Page:

The idea that power cannot be sustained without the consent of the people is as old as Magna Carta—and remains powerful today. In the twentieth century, the axiom ‘Nihil de nobis, sine nobis’ (‘Nothing About Us Without Us’) has been adapted and adopted by a variety of human rights advocacy groups.
The expression was first used in political life in 16th century Poland—and lives on in Poland today. Recently, students at the University of Warsaw used that slogan again when protesting against high-handed changes imposed without consultation—and without proper regard for the impact on students.
‘Nothing About Us Without Us’ was the theme for the International Day of Disabled Persons in 2004. The focus was on the active involvement and participation of persons with disabilities in the planning of strategies and policies that affect their lives.
Women from around the world gathered in Lima, Peru in October 2013 for the World Conference of Indigenous Women under the title ‘Nothing about us, without us. Everything about us, with us’. Subsequently, more than 300 women’s organisations from around the globe endorsed a statement which read in part:
We count on UN Women and member states to stand with us in ensuring our seat at the decision-making table so that we can make sure that nothing is discussed about us without us.

Task prompt:
Answer these questions from the passage about the slogan "Nothing About Us Without Us."
1. In what country and century was the expression first used in political life?
2. For which observance was it the theme in 2004?
3. How many women's organizations endorsed the statement after the conference in Lima?
Rely only on the passage about the slogan when answering.

Data:
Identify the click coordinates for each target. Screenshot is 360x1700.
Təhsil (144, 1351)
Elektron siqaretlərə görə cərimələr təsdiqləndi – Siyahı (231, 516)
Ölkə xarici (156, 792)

Answer in full:
1. Poland, in the 16th century.
2. The International Day of Disabled Persons.
3. More than 300.